1ordinary shares of 0.040108663 pence each in the Company ("Ordinary Shares")
Martin Higginson, Executive Chairman of Huddled Group plc, commented: "This partnership represents a step-change in our ability to deliver circular economy solutions at scale. THG Ingenuity's fulfilment capabilities rival Amazon's - something we've aspired to since we started this business. The ability to process orders until 1am for same-day delivery is a dream for any e-commerce retailer.
"We knew to fulfil this vision, and accelerate our growth plans we would need more capital, and to be approached by Shard Capital Partners LLP regarding a potential investment from a major institutional investor came at exactly the right time. Their belief in our mission is a testament to our model and the growth we have shown to date, as well as the growth potential this THG Ingenuity deal will unlock. To take this money into the Company at the current market price demonstrates confidence in both the business and its potential."
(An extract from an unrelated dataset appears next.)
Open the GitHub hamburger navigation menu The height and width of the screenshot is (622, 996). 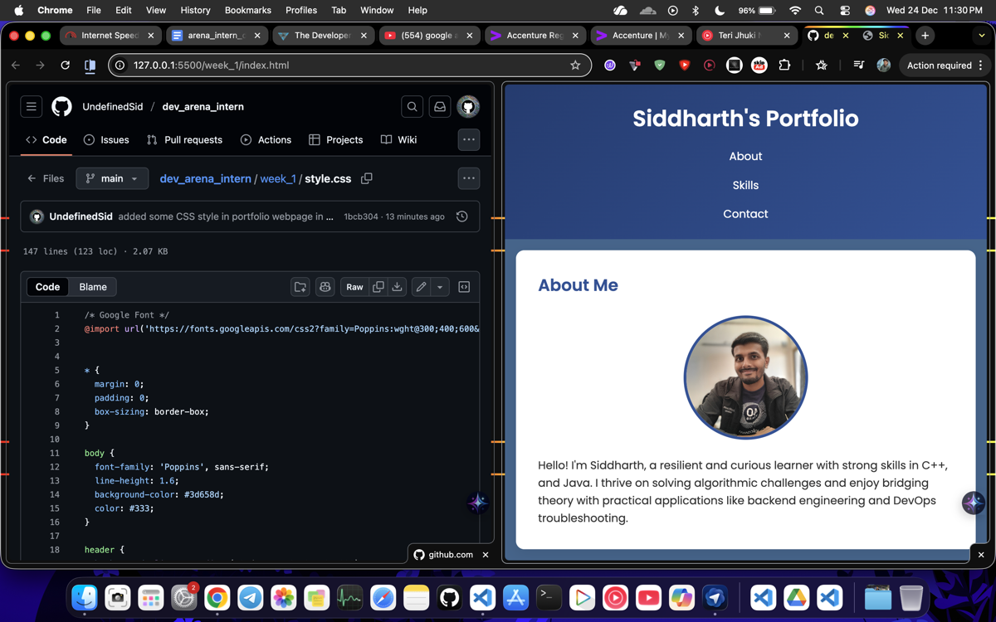pos(32,107)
Tom Killeen, COO, THG Ingenuity commented: "Partnering with Huddled is a testament to THG Fulfil's world-class fulfilment and courier management solutions. Our collaboration will empower Huddled to deliver a truly market-leading customer experience, optimising their operations whilst leveraging our industry-leading capabilities, including 1 am same-day delivery. In addition, their approach to offering sustainable solutions to surplus stock allows us to talk to our clients and offer them a solution to an age-old problem. A solution that reduces waste and maximises efficiency. This is about more than just logistics; it's about leveraging cutting-edge technology to unlock tangible commercial advantages and deliver unparalleled speed and precision."
Enquiries:
For further information please visit www.huddled.com/investors, or contact:
Huddled Group plc Martin Higginson Michael Ashley Daniel Wortley Paul Simpson
| investors@huddled.com |
Zeus (Nominated Adviser and Sole Broker) James Hornigold, Nick Cowles, George Duxberry Dominic King | Tel + 44 (0) 203 829 5000 (Investment Banking) (Corporate Broking)
|
Alma Strategic Communications (Financial PR) Rebecca Sanders-Hewett Sam Modlin | huddled@almastrategic.com
|
Forward-Looking Statements
This announcement contains forward-looking statements. These statements relate to the Company's future prospects, developments and business strategies. Forward-looking statements are identified by their use of terms and phrases such as "potential", "estimate", "expect", "may", "will" or the negative of such terms and phrases, variations or comparable expressions, including references to assumptions. The forward-looking statements in this announcement are based on current expectations and are subject to risks and uncertainties that could cause actual results to differ materially from those expressed or implied by those statements. These forward-looking statements speak only as at the date of this announcement. No statement in this announcement is intended to constitute a profit forecast or profit estimate for any period. No representation or warranty is given as to the completeness or accuracy of the forward-looking statements contained in this announcement. Neither the directors nor the Company undertake any obligation to update forward-looking statements other than as required by the AIM Rules or by the rules of any other securities regulatory authority, whether as a result of new information, future events or otherwise.